In the end, I had rewritten the entire app three times or more. I was done. I didn’t want to look at the code anymore. Didn’t want to work on it anymore. And that’s what really was the end for the project.
Getting discouraged
Other than the code being rewritten every four months, I had run into different problems. I tried to create an active Twitter account, but I did it all the wrong way (as I know today). I just blindly followed everyone that talked about writing a book, found lists of #writingcommunity people and followed all of those. And you can kinda calculate that 20-30% of people will eventually follow you back. But they won’t engage with you. They won’t take a look at your website. They’ll just become mute followers with no value to you - while you also don’t provide much value to them. Don’t do this…
I also entered Draftical into two startup competitions. In one, nobody was interested in the idea. Nobody got that this could be a legitimate tool. The jurors were very technical and businessy, nobody came from a creative space. In the other competition, people showed interest! I had some jurors from the creative industry that became excited. But in the end, I wasn’t chosen as one of the winners. I had a call with the host of the competition. In one of the three rounds I presented, somebody asked me what the greatest outcome would be. I answered “Having 5000 users, then I could hire 2-3 people and take this to a whole nother level, doing it full time”. They were looking for somebody that wanted to scale to millions. I felt unheard and kinda disillusioned after that. The bootstrapped mindset wasn’t something that investors were interested in. This was also still in low interest times, so just get that money and immediately scale to millions! Meh. I’d rather build a company that spends the money that it has.
So at this point I didn’t have any movement apart from the people I knew, nobody in the investment space was interested and I couldn’t find a community for it. You see the problem now?
Why didn’t you do user interviews?
Yeah.
Something I would know better and do better today is to chose my first step when creating a new indie hacker project or startup idea. I’m gonna write it in big letters, as this is the number 1 tip I would give anyone.
DO. USER. INTERVIEWS. BEFORE. DEVELOPING. THE. APP.
I didn’t know if there was a community that wanted to go digital with their story drafts. I didn’t know if they had the money to spend on an app like this - let’s be honest, most creatives aren’t made of money. I also didn’t talk to many people about the features they wanted to see in the app. What to avoid. What would not be needed.
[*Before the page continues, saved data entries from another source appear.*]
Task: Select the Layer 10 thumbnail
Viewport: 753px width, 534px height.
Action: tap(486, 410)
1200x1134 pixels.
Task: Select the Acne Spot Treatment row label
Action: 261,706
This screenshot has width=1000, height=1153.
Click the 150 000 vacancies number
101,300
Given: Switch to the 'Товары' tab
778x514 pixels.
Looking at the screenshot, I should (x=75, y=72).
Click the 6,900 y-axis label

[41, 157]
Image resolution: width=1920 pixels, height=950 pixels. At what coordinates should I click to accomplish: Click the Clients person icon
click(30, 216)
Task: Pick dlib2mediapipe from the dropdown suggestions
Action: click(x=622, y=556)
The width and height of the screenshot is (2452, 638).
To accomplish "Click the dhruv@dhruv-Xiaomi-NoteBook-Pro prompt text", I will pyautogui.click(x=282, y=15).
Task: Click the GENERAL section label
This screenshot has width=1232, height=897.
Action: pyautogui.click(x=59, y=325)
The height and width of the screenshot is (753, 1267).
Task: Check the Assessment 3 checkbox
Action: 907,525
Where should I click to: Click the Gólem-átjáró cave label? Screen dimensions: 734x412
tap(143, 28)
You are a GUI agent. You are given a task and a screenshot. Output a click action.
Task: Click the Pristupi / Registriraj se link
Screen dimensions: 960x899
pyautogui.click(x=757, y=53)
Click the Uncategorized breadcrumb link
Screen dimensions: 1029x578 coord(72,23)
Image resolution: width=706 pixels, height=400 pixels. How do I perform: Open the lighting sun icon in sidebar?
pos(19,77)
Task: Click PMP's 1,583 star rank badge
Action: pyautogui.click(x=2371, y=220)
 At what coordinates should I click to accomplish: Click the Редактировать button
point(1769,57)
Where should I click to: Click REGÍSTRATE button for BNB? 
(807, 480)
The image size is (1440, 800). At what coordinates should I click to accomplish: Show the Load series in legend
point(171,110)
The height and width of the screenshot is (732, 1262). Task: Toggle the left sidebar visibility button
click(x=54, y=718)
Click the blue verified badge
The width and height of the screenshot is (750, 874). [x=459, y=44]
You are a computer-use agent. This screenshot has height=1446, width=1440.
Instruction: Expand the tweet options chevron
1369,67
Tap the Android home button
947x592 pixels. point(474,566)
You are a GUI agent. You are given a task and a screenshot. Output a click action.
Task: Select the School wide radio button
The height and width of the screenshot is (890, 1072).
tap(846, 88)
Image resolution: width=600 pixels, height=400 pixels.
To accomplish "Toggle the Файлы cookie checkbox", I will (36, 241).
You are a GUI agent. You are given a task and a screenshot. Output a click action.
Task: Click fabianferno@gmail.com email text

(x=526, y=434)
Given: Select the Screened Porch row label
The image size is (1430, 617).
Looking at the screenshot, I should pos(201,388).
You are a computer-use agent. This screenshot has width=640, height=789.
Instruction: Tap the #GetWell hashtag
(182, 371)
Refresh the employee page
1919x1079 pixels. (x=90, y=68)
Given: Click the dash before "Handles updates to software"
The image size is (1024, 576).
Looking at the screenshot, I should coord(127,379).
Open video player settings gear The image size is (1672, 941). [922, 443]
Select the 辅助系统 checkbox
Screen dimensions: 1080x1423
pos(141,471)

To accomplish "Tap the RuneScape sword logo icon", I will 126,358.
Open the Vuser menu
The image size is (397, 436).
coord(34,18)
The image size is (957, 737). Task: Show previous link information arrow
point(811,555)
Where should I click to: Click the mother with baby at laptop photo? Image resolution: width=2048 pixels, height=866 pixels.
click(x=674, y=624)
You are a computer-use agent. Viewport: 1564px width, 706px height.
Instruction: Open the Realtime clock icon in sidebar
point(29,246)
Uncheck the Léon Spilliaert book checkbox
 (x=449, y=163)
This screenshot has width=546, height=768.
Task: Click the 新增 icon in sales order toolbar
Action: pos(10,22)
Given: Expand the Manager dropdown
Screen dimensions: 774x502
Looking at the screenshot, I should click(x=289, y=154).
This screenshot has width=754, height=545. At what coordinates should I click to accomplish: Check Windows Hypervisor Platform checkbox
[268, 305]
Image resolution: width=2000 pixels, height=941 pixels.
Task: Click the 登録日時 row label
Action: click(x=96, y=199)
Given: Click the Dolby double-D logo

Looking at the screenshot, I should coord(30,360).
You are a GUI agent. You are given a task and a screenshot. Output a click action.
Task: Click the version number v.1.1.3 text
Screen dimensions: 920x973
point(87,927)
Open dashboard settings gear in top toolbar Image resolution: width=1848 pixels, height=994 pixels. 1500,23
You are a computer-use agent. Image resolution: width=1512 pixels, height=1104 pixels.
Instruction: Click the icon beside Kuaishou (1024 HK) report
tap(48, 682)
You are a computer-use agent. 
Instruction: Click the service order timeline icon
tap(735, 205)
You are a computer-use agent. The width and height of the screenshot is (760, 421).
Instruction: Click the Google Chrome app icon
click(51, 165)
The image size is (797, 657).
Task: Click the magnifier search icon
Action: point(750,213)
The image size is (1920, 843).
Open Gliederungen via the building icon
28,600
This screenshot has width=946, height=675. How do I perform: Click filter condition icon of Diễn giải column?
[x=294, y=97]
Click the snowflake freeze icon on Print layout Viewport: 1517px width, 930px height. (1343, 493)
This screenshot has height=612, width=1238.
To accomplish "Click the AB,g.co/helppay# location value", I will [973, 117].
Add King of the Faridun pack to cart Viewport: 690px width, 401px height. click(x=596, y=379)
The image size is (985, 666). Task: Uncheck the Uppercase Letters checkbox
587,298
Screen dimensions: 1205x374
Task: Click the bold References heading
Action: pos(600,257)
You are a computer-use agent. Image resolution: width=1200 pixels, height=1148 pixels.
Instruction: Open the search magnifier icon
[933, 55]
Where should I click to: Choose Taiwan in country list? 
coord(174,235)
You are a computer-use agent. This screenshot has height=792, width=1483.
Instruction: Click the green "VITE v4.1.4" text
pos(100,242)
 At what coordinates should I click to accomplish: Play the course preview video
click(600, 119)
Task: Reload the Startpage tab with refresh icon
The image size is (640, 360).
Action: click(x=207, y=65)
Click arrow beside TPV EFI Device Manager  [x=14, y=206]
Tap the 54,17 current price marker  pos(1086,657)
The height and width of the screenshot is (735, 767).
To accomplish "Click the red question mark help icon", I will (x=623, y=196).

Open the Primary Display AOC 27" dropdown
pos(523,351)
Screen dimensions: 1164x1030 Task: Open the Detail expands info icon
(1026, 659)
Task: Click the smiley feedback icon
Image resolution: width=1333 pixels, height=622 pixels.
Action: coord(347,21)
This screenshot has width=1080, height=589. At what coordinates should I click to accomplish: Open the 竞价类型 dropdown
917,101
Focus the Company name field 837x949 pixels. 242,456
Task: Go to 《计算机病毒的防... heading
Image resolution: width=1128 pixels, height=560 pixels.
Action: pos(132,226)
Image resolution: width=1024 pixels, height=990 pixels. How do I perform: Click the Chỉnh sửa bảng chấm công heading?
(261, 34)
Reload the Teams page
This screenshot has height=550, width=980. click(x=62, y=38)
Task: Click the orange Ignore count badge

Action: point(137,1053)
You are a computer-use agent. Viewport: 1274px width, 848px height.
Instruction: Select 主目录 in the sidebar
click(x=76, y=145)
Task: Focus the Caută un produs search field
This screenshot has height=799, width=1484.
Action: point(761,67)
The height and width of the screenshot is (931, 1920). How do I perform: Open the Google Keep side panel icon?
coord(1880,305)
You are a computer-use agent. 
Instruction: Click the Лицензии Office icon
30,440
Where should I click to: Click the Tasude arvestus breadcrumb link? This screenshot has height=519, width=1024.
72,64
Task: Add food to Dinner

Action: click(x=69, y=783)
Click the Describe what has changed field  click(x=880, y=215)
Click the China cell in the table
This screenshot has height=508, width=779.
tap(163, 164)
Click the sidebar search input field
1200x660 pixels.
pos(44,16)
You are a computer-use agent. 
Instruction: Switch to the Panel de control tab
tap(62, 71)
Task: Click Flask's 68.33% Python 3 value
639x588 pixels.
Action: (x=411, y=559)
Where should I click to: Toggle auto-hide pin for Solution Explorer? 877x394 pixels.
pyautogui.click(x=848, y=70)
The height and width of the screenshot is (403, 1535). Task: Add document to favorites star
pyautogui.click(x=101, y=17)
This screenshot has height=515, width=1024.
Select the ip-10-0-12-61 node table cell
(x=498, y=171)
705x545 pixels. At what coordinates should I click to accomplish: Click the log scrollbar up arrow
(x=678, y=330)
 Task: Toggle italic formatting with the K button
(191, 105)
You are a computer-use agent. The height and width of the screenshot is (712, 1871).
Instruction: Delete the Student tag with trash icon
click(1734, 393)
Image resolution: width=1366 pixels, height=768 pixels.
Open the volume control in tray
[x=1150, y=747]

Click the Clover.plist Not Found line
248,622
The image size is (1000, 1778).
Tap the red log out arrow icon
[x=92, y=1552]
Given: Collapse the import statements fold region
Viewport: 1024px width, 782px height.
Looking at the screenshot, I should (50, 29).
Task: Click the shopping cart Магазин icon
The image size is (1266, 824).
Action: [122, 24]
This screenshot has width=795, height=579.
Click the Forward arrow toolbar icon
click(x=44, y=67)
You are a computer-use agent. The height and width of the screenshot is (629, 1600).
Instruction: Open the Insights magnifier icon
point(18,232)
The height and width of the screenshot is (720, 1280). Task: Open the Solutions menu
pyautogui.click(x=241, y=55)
This is the ONE thing that EVERY startup / indie hacker business should do. Talk to the potential users. And do it before you’re actually building anything. This will save you potentially YEARS of wasted developing time. Don’t repeat me.
The good thing
So is there any positive thing to discover here? For sure! I learned so much creating Draftical, it doesn’t really matter that it never became successful. I learned a lot about databases, about ORM frameworks and what I value in those. I deployed an app via a root server and docker containers, never did that before! I wrote an authentication service myself, to see how damn hard that is and now I always trust the professionals instead of rolling my own.
I also did marketing for the first time. I learned a lot about strategies that don’t work.
I entered into competitions, stood in front of real investors and got shut down. Got asked really hard questions for which I didn’t have an answer for sometimes. Important learnings that will be so so valuable if I ever return to that stage.
I became a better developer, a marketer, a business organizer. And in the end the creation of Draftical was only the beginning. I started new projects, I went into freelancing full time, leaving my comfortable job at a design agency behind.
Everything started with Draftical. It doesn’t have to end with it, too.